» **What the exercise asks**
Please copy every line of the records below that holds the word "menu".

Data records: Begin

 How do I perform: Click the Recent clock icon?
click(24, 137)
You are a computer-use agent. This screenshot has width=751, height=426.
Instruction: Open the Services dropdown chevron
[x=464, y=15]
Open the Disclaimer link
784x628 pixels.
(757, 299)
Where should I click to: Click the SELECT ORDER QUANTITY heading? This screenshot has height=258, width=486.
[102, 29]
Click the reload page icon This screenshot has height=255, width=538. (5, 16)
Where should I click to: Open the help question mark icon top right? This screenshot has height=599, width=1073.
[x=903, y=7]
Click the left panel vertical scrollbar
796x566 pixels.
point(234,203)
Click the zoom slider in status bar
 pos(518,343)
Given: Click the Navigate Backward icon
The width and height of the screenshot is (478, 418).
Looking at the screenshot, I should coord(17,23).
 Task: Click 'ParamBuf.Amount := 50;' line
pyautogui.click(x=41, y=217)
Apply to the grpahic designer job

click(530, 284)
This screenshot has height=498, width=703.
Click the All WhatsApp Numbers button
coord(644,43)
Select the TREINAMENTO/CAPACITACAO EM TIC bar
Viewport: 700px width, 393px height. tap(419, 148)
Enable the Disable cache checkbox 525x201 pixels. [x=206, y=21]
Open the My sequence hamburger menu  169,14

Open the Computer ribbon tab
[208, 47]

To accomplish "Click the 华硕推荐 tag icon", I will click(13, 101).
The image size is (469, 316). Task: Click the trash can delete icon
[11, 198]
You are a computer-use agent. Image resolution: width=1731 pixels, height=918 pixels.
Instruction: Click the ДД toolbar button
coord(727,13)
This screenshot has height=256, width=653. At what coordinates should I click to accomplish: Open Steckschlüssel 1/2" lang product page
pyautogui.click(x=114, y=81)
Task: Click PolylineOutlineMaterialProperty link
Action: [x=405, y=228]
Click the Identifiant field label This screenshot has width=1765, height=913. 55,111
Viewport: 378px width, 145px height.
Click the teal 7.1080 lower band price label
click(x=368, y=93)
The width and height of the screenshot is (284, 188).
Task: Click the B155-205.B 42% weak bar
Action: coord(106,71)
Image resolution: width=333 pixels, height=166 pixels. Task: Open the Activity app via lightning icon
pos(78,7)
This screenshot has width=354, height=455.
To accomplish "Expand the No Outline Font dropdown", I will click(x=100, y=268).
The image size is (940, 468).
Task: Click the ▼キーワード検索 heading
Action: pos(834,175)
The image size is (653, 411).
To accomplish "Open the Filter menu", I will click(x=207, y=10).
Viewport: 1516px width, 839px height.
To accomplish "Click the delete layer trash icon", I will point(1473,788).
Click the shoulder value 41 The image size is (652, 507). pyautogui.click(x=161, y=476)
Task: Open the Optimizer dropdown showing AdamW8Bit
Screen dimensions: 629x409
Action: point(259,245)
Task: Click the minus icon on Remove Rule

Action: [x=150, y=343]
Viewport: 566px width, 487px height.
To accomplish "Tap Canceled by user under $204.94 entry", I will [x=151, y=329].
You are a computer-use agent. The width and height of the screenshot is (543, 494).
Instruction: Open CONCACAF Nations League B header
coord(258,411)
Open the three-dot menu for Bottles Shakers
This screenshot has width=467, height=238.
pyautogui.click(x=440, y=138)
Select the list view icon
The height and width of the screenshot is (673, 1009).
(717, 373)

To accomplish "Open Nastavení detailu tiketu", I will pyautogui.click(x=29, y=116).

Data records: End

» **Solved exercise**
Open the My sequence hamburger menu  169,14
To accomplish "Open the Filter menu", I will click(x=207, y=10).
Open the three-dot menu for Bottles Shakers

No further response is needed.